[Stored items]
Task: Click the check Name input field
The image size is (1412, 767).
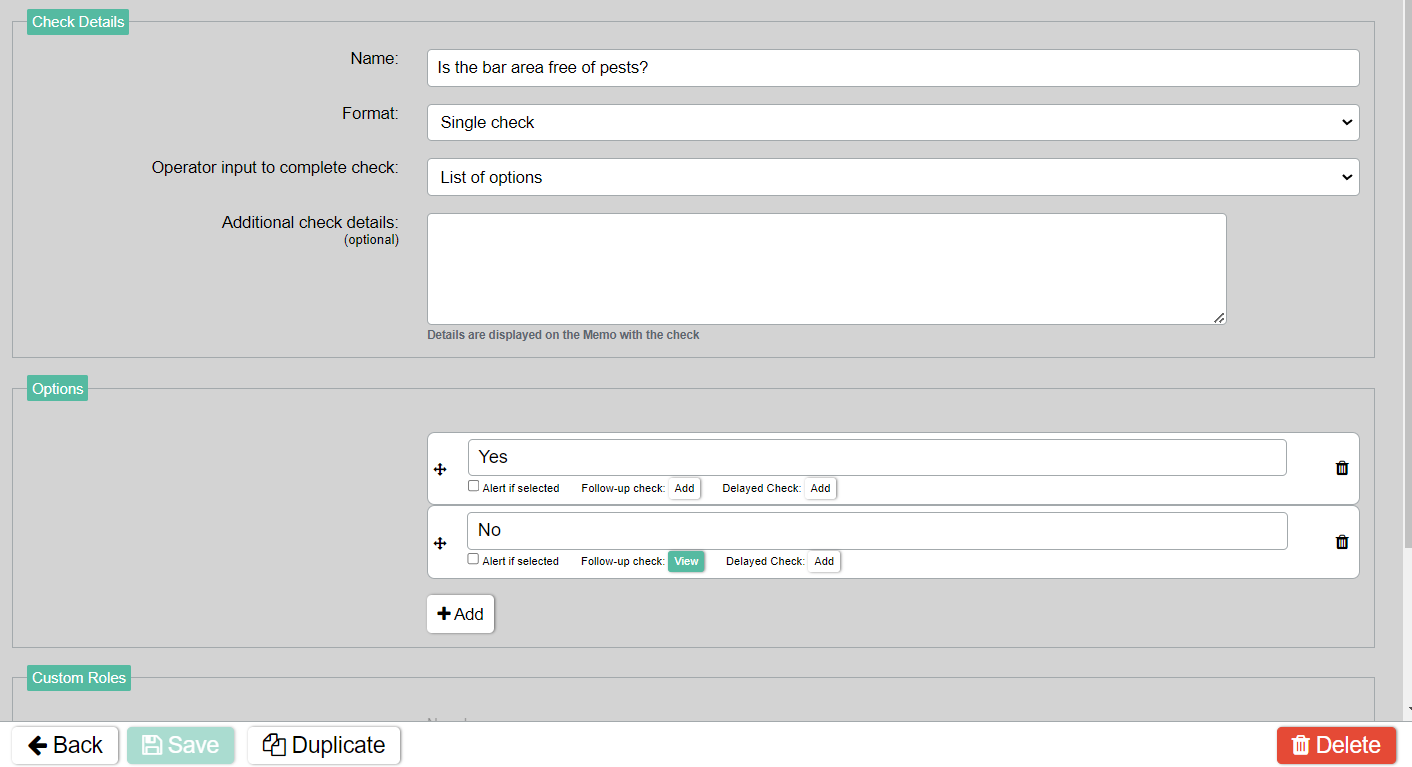Action: (x=892, y=68)
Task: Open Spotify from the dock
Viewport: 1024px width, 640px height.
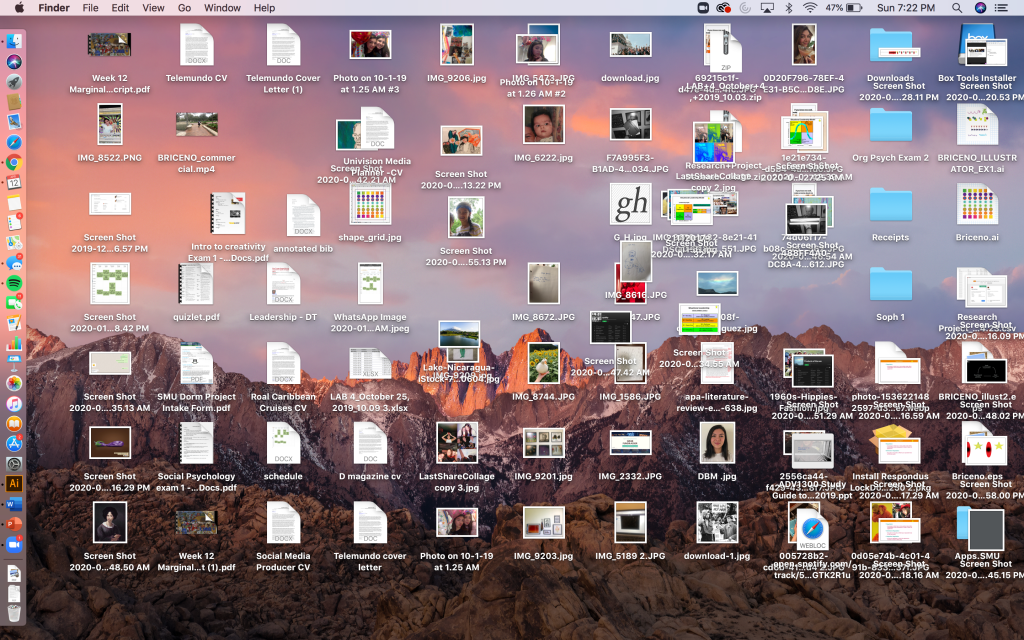Action: 14,284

*TASK TO COMPLETE:* Every line above should be transcribed exactly, though no image should be carried over.

*RESULT OF THE EXERCISE:*
Task: Click the check Name input field
The image size is (1412, 767).
Action: (x=892, y=68)
Task: Open Spotify from the dock
Viewport: 1024px width, 640px height.
Action: 14,284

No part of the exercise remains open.